→ DOCUMENT EXCERPT

I play Tuba, so I don't have very many fast runs in orchestra arrangements, but there are occasionally small passages that can be challenging. I want to improve my general ability to handle such technical runs, so when we get a piece that has some fast runs, it does not take that long to rehearse it.

Are there specific rehearsal exercises that are good to improve a general ability for this?


There are two things on the tuba that make it hard to play fast runs -- the valves and the pitch. The valves are big and have a lot of travel, and they have fairly strong springs. Moving them fast and accurately requires training your muscles as well as your brains. This requires practice.

The low pitch of a tuba means there's a bigger time lag between when you decide to play the note and when you hear it than in most instruments. It also means that you can achieve a lot of pitch variability with your lips, which needs to be controlled. This also requires practice.

Practice a lot of scales, chromatic and otherwise, tonguing each note. Start slow so you can get each note on time and on pitch, and increase your speed as fast as you can play it close to perfectly.

→ WHAT THIS EXERCISE ASKS
[a] In the tuba text, which two things make fast runs hard to play on the tuba?
[b] Please list every trait of the tuba's valves that the tuba text names.

→ EXTRACTED INFORMATION
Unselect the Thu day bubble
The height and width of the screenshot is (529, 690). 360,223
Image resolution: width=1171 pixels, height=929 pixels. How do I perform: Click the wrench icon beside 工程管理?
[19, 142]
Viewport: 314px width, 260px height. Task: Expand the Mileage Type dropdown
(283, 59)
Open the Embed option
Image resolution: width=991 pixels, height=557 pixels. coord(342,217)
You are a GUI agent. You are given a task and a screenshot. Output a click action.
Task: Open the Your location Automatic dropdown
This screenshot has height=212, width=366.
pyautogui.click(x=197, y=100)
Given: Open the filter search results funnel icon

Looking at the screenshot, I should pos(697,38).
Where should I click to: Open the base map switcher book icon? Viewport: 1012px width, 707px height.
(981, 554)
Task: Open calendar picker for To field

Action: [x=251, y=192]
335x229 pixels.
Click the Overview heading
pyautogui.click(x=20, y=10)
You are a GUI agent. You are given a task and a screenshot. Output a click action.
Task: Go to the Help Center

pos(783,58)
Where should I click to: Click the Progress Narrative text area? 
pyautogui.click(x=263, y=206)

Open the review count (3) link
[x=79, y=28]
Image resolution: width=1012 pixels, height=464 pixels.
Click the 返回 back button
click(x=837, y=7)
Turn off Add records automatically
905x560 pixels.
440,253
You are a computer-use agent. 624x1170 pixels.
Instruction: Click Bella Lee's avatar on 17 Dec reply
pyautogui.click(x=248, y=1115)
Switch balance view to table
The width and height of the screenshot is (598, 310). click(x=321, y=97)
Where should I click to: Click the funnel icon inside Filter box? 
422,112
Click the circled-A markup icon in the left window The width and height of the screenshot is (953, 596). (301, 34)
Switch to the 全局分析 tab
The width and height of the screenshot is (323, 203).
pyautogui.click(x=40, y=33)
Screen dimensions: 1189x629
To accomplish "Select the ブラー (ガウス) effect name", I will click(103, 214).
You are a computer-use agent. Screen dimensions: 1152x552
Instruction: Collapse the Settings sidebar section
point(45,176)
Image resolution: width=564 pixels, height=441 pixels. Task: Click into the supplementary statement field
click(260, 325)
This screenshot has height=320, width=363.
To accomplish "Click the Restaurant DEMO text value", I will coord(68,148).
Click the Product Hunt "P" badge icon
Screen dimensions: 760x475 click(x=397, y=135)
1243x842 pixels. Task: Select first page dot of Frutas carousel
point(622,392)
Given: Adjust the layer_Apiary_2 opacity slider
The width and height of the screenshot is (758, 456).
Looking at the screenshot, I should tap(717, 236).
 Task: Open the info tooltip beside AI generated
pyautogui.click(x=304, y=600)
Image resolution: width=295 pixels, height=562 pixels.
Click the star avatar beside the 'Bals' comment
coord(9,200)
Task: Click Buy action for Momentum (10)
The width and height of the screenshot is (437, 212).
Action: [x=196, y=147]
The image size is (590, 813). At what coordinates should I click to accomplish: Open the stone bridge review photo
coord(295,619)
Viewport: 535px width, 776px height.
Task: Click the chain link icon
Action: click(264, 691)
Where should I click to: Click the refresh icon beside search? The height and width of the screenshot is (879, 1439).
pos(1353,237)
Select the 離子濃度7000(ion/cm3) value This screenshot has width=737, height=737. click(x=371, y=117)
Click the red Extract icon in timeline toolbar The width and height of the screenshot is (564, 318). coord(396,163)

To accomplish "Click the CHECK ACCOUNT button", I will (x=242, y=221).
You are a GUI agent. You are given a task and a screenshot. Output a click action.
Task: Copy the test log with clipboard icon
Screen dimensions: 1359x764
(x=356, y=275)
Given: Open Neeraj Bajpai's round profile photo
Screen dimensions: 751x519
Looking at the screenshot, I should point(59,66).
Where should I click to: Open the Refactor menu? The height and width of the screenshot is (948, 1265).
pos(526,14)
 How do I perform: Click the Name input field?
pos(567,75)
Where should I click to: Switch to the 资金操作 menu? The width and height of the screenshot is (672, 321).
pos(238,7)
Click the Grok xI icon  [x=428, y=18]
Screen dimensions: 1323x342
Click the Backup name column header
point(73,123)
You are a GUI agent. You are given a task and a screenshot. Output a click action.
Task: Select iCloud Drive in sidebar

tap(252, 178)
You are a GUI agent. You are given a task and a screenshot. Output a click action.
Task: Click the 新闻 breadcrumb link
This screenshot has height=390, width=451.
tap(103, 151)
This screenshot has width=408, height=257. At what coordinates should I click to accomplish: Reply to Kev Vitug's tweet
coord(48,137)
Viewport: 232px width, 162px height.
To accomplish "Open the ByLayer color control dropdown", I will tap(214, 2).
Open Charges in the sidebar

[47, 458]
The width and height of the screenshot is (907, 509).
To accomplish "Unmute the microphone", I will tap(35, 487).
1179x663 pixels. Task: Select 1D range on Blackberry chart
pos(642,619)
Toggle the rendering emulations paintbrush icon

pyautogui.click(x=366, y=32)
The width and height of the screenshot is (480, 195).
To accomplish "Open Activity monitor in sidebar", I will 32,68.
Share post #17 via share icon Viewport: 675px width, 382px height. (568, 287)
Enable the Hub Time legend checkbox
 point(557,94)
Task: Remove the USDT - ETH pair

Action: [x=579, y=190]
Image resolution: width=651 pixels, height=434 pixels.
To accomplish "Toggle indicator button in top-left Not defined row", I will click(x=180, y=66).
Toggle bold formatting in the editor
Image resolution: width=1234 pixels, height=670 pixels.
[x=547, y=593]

→ RESPONSES TO THE TASKS
[a] The valves and the pitch.

[b] They are big, they have a lot of travel, and they have fairly strong springs.